Akvinta, the first Mediterranean luxury vodka to hit our shores has been filtered through five natural filters: charcoal, marble, silver, gold and platinum. Getting on the bandwagon, Donald Trump created a namesake vodka distilled in the Netherlands and packaged Trump Vodka in a tall, gold bottle. Not a big seller, it was discontinued in 2011. Villa de Varda, an Italian distiller has introduced Pinot Grigio flavored Vodka Italiano. Tito’s Handmade Vodka hails from Austin Texas, and is filtered through active charcoal and reasonably priced.

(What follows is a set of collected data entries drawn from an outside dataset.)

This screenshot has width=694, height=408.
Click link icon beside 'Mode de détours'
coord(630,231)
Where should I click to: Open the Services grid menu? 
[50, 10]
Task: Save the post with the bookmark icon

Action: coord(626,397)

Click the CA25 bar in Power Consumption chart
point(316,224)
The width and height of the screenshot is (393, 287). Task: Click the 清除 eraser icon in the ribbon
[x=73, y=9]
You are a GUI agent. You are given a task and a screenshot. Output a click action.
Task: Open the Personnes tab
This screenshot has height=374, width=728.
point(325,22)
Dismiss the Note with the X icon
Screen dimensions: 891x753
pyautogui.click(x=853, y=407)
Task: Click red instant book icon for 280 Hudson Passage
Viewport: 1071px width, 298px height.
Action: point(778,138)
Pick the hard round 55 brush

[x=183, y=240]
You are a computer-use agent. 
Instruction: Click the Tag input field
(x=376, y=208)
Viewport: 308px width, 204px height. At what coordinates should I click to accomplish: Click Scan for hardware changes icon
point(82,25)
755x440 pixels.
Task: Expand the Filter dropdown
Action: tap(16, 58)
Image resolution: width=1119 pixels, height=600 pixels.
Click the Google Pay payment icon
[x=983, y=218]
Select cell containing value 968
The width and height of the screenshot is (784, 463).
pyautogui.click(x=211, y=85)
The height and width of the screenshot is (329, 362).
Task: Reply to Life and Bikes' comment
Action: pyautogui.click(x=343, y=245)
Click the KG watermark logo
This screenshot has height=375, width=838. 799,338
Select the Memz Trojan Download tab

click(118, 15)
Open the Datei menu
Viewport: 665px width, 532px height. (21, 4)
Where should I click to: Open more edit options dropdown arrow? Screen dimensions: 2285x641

Pinky was created in Sweden about ten years ago and immediately became the 2nd best selling vodka at Duty Free Shops. Vodka infused with strawberry and violet, it is aimed at women and co-branded with Agent Provocateur, a line of lingerie hard to find in conservative Ontario. Crystal Head Vodka, the brainchild of actor Dan Ackroyd, which was originally banned at the LCBO in Ontario for some time, is now stocked on the shelves. Proper Ontarians had initially felt that the image of a human skull, commonly associated with death, was an unpalatable concept at the retail level. The purists stay with the classic vodka made according to the formula of Tsar Alexander III. Russian Standard Vodka is the most widely drunk vodka in all of Russia.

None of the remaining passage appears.